5 takeaways from doing AI diligence in healthcare

1. Think about what the models will be capable of in 18 months, not just today

The interesting companies are not the ones building something anyone could have built five years ago.

The interesting companies are building things that only kind of work today, but will probably work extremely well once the models get a lot better.

That is the real bet.

If you are building something that works great right now with today’s model quality, there is a decent chance you are already too late or not aiming at a very interesting wedge.

The better question is: if the models get materially better over the next 18 months, does this unlock a much bigger workflow?

That is the pattern I keep looking for.

2. Agentic workflows will get more common once tool calling gets better

A lot of healthcare work is not one prompt.

It is more like:

read a document
pull context from a system
check a rule
draft something
log the action
hand the case to a human if it gets weird

That is why the “AI agent” story still feels early to me in 2023. The vision makes sense. The reliability does not always make sense yet.

Once models get better at calling tools, holding state, and recovering from mistakes, a lot more of these workflows open up. Until then, a lot of “agentic” product talk is really just smart prompt chaining with a nice UI on top.

3. Language models are really good at language tasks

This sounds obvious, but I think it rules out a lot of bad ideas.

Language models are really good at language tasks.

That means a useful question is: how much of this workflow can be broken down into language?

Filling out forms is a language task. Explaining what is going on in a prior auth workflow to a physician or provider is a language task. Reading policy docs is a language task. Summarizing a chart, drafting an appeal, classifying an inbound fax, extracting fields from messy text, or routing a case based on what somebody wrote are all language tasks.

Healthcare has a lot of these hidden in plain sight.

Notes, faxes, policy docs, intake forms, appeal letters, referral text, message threads, payer communications. The space is full of operations problems that are really language problems once you look closely.

That does not mean models solve everything. It means they are best when pointed at the part of the workflow that is actually made of language.

4. Security matters even more than people want it to

In healthcare, you cannot casually throw sensitive data at whichever model is easiest to access.

That sounds basic, but in practice it creates real product and infrastructure tradeoffs.

Right now, the model decision is not just about quality. It is also about where the model is running, what contractual protections exist, and what kind of data handling story you can actually defend.

Azure OpenAI is now generally available. OpenAI changed its API data policy on March 1, 2023 so customer data sent through the API is not used to train models by default. AWS announced Bedrock in April 2023, but it is still in preview.

So the practical question is not just “which model is best?”

It was more like:

can we aggressively de-identify or redact the data before it touches a model?
if we do that, how much useful context do we lose?
do we pay more for enterprise cloud rails and stricter contractual controls?
how much extra cost and procurement drag does that introduce?
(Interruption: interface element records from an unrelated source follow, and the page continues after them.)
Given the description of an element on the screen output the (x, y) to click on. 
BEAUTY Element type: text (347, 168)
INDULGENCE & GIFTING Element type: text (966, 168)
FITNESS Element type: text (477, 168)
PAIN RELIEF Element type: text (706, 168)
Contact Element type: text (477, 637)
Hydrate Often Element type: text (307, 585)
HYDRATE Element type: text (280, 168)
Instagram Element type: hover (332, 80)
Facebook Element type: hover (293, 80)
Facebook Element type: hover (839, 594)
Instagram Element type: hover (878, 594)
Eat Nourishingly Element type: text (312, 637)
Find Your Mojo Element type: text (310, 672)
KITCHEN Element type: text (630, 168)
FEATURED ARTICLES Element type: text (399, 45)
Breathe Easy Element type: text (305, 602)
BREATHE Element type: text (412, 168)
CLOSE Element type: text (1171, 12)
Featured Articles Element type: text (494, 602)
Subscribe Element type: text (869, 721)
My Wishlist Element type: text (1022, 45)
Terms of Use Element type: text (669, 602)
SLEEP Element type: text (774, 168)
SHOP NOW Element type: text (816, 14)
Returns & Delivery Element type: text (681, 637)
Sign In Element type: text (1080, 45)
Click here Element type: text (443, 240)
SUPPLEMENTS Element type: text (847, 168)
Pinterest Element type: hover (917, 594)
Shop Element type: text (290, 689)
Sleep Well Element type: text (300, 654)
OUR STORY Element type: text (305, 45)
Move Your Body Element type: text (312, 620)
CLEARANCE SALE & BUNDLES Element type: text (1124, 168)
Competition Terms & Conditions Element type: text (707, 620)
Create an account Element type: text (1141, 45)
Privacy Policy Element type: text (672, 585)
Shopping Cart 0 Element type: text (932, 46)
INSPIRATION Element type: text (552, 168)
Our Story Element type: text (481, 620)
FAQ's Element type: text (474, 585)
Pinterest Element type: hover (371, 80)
That tradeoff feels very real. Anonymization lowers risk, but it can also remove the exact context that makes the output useful. More locked-down infrastructure preserves more of the workflow, but it costs more money and slows you down.

My strong bias is that healthcare teams should take security paranoia seriously. It is not red tape. It is part of the product.

5. Human in the loop today, automation tomorrow

The strongest companies were not pretending the model could own the whole workflow on day one.

They were using models to tee up work for humans:

summarize the case
extract the relevant fields
suggest the draft
flag the edge case
route the work to the right person

That is a much more believable wedge.

In healthcare, the hard part is usually not getting a model to say something plausible. The hard part is getting to a workflow that is reliable, auditable, and safe enough to trust.

So the path usually looks like human in the loop first, then deeper automation later.

That is not a weakness. That is the normal path.